Once you have a good feel of the layout you can look at the finer details. The use of texture is one of these. Texture can be see in the entire landscape, most of us know that plants are a great use of texture but many other elements play an important role. The hardscape which is your walkways, patios, walls all play into this. As you can image if we just look at a few walkway materials as an example these have a huge impact on texture. Gravel for instance has entirely different texture to flagstone. Tumbled concrete pavers has an entirely different texture to exposed aggregate even though they are made from a concrete base. These again are fine details that do make a big difference, in the big picture.

A Japanese garden is a classic example of the use of texture. Stone, gravel, sand, water, mounded plants, wood all play critical roles in the landscape.
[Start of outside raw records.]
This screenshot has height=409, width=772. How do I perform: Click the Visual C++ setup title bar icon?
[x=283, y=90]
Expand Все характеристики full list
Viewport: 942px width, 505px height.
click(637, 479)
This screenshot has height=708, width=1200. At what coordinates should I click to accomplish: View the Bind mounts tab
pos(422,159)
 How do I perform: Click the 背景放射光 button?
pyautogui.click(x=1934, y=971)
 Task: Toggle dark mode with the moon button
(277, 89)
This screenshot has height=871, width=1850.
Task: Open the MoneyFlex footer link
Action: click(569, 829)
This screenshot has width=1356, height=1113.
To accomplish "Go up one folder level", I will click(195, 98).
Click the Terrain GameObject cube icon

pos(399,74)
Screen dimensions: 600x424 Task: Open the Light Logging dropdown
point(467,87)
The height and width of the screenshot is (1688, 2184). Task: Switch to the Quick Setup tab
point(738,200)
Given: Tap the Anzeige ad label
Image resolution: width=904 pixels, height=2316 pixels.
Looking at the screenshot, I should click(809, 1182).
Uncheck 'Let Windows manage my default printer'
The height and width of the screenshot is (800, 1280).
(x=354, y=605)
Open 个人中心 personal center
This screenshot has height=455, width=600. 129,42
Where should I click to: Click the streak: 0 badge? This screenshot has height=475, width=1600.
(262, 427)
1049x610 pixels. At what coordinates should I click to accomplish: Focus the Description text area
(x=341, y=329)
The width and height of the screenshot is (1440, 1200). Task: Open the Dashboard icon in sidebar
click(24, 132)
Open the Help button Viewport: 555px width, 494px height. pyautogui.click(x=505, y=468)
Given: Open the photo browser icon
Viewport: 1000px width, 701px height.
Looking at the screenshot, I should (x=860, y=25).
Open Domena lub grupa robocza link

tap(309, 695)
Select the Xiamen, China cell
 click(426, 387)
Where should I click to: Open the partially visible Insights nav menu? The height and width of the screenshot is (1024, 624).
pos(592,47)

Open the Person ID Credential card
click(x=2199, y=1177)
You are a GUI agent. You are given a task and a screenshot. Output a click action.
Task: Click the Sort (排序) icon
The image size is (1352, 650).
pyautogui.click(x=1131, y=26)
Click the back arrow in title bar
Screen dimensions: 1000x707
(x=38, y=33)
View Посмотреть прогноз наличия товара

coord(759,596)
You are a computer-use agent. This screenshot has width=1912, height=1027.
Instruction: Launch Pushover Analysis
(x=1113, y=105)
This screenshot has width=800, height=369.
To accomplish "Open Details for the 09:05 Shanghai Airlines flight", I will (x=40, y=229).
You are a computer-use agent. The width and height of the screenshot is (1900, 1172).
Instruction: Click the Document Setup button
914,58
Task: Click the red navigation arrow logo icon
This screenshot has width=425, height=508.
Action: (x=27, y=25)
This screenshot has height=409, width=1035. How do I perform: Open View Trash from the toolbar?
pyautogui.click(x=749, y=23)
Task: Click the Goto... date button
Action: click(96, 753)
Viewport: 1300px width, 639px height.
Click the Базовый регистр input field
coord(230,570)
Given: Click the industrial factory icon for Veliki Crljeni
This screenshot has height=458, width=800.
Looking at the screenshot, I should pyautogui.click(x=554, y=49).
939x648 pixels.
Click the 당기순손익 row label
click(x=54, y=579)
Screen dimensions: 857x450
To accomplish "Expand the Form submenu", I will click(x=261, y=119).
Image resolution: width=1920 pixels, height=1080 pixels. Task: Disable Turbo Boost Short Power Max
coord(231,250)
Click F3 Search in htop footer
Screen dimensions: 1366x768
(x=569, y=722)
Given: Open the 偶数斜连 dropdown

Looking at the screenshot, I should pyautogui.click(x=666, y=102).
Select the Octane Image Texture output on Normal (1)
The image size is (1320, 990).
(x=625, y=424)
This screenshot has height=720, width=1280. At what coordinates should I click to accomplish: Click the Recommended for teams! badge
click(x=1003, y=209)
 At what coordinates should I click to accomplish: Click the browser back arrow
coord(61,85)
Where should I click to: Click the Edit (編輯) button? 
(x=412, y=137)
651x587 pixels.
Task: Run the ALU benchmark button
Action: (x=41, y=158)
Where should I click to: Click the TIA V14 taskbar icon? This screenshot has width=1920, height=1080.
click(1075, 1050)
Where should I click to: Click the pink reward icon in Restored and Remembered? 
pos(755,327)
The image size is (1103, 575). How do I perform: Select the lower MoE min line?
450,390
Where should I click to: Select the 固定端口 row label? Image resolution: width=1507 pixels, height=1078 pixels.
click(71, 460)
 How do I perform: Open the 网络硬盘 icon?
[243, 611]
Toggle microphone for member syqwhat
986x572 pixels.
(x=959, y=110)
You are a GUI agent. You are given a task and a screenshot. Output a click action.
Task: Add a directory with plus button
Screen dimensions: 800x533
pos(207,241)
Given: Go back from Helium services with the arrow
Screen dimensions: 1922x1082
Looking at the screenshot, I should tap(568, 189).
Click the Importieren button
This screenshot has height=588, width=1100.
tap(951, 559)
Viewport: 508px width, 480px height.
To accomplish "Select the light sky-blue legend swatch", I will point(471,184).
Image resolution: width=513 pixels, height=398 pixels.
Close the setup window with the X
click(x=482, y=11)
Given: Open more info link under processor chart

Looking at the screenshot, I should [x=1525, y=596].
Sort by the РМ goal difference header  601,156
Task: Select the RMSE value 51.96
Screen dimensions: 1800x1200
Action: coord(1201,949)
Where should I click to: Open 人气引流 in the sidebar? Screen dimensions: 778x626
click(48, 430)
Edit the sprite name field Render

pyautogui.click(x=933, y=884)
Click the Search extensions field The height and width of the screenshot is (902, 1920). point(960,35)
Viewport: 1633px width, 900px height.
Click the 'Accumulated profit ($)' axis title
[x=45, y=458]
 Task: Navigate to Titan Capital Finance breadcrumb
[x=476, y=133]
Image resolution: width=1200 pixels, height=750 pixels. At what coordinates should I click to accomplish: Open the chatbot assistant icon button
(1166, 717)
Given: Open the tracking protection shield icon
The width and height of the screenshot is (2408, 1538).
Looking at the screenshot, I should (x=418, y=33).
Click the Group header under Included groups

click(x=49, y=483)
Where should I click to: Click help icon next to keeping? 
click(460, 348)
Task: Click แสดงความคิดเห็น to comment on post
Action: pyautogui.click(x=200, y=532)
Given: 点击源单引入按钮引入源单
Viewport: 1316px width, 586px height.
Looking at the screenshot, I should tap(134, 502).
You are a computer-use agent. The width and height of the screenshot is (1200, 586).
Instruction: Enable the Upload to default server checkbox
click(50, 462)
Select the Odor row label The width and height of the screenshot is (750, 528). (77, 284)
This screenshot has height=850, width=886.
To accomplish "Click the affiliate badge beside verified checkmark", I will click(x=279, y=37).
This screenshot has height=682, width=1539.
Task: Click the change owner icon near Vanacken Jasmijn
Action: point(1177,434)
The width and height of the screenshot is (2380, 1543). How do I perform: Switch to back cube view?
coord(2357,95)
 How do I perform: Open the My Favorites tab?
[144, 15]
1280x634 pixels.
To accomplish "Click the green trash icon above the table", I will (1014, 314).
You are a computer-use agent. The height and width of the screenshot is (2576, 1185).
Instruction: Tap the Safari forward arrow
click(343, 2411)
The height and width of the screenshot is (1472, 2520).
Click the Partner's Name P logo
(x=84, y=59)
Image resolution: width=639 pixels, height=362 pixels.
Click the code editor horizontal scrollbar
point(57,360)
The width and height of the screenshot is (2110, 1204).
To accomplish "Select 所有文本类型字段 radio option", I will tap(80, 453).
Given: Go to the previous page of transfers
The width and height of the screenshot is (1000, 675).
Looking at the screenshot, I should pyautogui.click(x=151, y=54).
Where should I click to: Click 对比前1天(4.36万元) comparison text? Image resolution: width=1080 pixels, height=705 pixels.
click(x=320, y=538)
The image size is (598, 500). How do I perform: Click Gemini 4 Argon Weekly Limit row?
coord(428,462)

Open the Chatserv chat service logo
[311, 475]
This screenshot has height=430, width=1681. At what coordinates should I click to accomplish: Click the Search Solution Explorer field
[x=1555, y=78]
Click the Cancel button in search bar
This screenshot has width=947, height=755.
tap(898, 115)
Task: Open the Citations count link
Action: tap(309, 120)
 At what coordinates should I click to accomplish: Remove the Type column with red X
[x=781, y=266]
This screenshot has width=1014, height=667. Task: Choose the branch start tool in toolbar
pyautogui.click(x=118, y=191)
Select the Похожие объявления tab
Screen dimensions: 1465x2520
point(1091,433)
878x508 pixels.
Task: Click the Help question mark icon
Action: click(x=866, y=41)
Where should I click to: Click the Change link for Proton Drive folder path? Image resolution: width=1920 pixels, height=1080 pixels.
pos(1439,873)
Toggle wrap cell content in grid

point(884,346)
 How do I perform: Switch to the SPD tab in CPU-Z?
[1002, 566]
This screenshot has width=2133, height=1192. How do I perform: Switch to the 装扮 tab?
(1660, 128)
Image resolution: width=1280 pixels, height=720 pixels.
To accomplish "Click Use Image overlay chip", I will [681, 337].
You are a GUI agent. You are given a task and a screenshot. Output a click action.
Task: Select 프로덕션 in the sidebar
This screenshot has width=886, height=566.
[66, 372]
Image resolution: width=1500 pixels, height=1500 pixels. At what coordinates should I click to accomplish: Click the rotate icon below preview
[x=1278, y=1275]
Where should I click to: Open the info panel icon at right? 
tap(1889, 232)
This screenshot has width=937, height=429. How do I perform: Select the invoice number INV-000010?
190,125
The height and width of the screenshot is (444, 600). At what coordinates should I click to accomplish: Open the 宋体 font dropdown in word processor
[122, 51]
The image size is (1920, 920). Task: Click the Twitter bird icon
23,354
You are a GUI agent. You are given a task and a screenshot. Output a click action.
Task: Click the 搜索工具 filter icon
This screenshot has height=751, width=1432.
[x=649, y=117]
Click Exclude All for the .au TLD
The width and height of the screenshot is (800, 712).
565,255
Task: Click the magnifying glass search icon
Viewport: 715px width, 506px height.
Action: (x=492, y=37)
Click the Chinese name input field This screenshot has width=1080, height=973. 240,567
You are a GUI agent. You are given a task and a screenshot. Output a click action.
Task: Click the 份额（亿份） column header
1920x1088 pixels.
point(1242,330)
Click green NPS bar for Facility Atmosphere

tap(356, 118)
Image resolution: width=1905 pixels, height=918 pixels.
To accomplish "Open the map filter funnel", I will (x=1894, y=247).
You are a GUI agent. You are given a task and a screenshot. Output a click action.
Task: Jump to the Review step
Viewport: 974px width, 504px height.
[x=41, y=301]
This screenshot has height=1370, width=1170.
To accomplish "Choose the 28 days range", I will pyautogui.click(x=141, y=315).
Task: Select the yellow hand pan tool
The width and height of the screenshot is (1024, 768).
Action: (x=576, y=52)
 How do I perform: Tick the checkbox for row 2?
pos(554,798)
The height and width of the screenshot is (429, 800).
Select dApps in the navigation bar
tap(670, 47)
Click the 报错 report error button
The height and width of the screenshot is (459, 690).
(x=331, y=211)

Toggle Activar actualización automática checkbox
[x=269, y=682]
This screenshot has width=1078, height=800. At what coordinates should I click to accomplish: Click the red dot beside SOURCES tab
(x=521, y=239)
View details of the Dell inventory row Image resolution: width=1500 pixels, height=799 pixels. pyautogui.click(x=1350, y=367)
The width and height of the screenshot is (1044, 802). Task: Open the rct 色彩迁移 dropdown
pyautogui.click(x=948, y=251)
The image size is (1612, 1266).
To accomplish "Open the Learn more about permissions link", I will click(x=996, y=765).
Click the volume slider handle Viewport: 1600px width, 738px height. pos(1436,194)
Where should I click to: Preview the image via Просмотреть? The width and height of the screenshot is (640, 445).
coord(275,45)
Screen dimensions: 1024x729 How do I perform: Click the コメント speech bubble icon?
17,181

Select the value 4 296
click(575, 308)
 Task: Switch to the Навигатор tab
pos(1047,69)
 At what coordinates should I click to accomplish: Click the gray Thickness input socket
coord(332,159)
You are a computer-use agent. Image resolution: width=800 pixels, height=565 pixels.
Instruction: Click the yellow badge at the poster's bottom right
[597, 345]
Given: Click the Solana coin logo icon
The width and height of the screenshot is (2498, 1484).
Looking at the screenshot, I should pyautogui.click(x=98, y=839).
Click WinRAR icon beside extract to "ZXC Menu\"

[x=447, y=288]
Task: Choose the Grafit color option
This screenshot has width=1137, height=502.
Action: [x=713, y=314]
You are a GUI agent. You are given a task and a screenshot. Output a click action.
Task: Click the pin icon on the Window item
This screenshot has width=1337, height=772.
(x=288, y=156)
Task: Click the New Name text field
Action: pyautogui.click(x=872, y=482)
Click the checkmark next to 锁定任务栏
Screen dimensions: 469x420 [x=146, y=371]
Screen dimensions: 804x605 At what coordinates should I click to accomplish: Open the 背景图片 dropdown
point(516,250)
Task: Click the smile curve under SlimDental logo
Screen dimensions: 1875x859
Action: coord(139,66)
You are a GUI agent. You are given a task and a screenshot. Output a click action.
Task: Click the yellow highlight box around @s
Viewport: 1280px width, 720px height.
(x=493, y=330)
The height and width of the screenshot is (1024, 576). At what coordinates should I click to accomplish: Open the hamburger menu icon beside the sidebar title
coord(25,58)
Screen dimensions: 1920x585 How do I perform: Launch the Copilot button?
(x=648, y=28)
These simple natural products interact with each other and its this interaction which creates the overall effect. That is why so many of us are attracted to aspects of the Japanese gardens. Peace and tranquility are often associated with them. Simple use of texture and subtle use of colour, which brings us to the next element of design the use of colour.

The use of colour touches many different areas of any landscape, not just the traditional thoughts of flower colour.  Contrast in foliage colour is an important use of colour. We believe that if a plant can’t provide interest with it’s foliage then we should consider an alternative. Grey, silver, bronze, yellow, white and various shades of green are just some of your choices. We do however need to use these with care, too much of a good thing will definitely spoil the effect. 

Colour extends to the sky, surrounding landscape (perhaps trees surround the property) water, the hardscape materials, any garden structures or features. Just about anything the eye can see when in the landscape.  Obviously you can’t control all of these but you can base your colour choices on what is present. 

Take a look at your landscape and try to implement some of these landscape design elements. You will find that the results will bring you more pleasure, and that is it’s primary function, to bring the observer pleasure.